File Storage Disaster Recovery

CephFS Mirror is a feature of the Ceph file system designed to enable asynchronous data replication between different Ceph clusters, thereby providing cross-cluster disaster recovery. Its core functionality is to synchronize data in a primary-backup mode, ensuring that the backup cluster can rapidly take over services if the primary cluster experiences a failure.

WARNING

CephFS Mirror performs incremental synchronization based on snapshots, with the default snapshot interval set to once per hour (configurable). The differential data between the primary and backup clusters typically consists of the amount of data written within one snapshot cycle.
CephFS Mirror solely provides the backup of underlying storage data and is incapable of handling the backup of Kubernetes resources.
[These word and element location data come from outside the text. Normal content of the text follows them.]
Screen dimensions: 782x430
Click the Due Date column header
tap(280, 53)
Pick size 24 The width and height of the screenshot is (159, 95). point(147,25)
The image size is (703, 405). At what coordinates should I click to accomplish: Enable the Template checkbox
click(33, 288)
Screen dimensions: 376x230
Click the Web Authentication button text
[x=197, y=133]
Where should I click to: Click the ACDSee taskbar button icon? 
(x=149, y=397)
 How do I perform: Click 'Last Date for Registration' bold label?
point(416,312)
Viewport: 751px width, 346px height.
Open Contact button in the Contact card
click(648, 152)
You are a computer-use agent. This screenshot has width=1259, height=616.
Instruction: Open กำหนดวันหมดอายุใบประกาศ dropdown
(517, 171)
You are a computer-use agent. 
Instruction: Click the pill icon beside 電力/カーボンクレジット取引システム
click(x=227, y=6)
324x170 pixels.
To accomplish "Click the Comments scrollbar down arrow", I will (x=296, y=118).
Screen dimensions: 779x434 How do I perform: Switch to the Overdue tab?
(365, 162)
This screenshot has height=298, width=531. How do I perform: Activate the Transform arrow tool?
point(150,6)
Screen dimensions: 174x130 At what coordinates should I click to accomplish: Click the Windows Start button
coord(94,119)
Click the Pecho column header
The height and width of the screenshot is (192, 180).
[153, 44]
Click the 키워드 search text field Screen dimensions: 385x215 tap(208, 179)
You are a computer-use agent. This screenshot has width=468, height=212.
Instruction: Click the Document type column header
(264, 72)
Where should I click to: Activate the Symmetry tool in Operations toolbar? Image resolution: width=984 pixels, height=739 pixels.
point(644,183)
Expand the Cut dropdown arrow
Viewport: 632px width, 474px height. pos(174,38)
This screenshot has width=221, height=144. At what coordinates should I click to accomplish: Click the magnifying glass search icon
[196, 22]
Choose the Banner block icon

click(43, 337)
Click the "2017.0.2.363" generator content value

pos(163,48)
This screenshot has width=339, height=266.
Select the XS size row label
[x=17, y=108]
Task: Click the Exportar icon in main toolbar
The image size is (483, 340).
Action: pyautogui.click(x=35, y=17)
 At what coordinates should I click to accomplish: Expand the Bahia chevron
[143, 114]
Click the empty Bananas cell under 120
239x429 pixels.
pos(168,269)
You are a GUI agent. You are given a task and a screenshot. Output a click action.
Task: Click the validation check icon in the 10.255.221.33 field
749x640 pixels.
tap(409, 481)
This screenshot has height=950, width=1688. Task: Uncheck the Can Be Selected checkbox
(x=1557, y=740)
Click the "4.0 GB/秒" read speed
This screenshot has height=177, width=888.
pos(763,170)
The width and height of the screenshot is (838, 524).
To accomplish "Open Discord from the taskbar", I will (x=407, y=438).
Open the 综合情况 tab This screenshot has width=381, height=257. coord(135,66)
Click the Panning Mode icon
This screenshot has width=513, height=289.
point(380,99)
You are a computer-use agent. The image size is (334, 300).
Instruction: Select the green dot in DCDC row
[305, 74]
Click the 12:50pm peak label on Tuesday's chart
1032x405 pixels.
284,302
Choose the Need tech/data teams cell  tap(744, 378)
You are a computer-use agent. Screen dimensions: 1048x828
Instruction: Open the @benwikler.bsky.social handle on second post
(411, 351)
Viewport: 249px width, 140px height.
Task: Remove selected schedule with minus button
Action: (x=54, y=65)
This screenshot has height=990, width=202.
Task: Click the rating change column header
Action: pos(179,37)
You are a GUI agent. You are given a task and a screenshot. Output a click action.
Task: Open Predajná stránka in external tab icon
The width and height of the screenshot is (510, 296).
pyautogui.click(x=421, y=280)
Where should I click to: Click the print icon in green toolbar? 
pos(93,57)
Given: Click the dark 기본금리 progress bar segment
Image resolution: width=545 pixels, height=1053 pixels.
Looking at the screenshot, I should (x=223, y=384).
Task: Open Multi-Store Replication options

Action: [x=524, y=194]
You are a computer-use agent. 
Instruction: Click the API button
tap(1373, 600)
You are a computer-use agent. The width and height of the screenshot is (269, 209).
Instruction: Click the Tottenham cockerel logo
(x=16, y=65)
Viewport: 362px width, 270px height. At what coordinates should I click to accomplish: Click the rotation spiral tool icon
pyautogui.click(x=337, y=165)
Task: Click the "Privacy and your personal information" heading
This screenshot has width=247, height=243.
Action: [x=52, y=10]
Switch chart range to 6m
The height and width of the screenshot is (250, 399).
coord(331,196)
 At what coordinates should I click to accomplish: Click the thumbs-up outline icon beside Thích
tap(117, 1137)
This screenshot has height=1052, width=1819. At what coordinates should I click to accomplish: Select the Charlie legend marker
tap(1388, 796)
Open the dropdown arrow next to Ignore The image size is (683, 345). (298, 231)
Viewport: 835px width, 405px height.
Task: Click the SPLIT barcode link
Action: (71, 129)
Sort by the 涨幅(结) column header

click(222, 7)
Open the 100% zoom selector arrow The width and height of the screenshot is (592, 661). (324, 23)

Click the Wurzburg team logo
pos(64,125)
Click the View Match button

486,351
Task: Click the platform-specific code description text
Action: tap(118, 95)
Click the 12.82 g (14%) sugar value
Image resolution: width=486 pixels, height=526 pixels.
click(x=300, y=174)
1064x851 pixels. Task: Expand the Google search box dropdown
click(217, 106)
Please utilize the platform's Backup and Restore feature to back up PVC and PV resources in conjunction.

Terminology

Term	Explanation
Primary Cluster	The cluster currently providing storage services.
Secondary Cluster	Cluster for backup.

Backup Configuration

Prerequisites

Prepare two clusters suitable for deploying Alauda Build of Rook-Ceph, namely the Primary cluster and the Secondary cluster, ensuring that the networks between the clusters are interconnected.
The platform versions used by both clusters (v3.12 and above) must be consistent.
Create a distributed storage service in both the Primary and Secondary clusters
Create file storage pools with the same name in both the Primary and Secondary clusters.

Procedure

Enable the Mirror for the file storage pool in the Secondary cluster

Execute the following commands on the Control node of the Secondary cluster:

Command Line

Output

kubectl -n rook-ceph patch cephfilesystem <fs-name> \
--type merge -p '{"spec":{"mirroring":{"enabled": true}}}'

Parameters:

<fs-name>: Name of the file storage pool.

Obtain the Peer Token

This token is the key credential for establishing a mirroring connection between the two clusters.

Execute the following commands on the Control node of the Secondary cluster:

Command

Output

kubectl get secret -n rook-ceph \
$(kubectl -n rook-ceph get cephfilesystem <fs-name> -o jsonpath='{.status.info.fsMirrorBootstrapPeerSecretName}') \
-o jsonpath='{.data.token}' | base64 -d

Parameters:

<fs-name>: Name of the file storage pool.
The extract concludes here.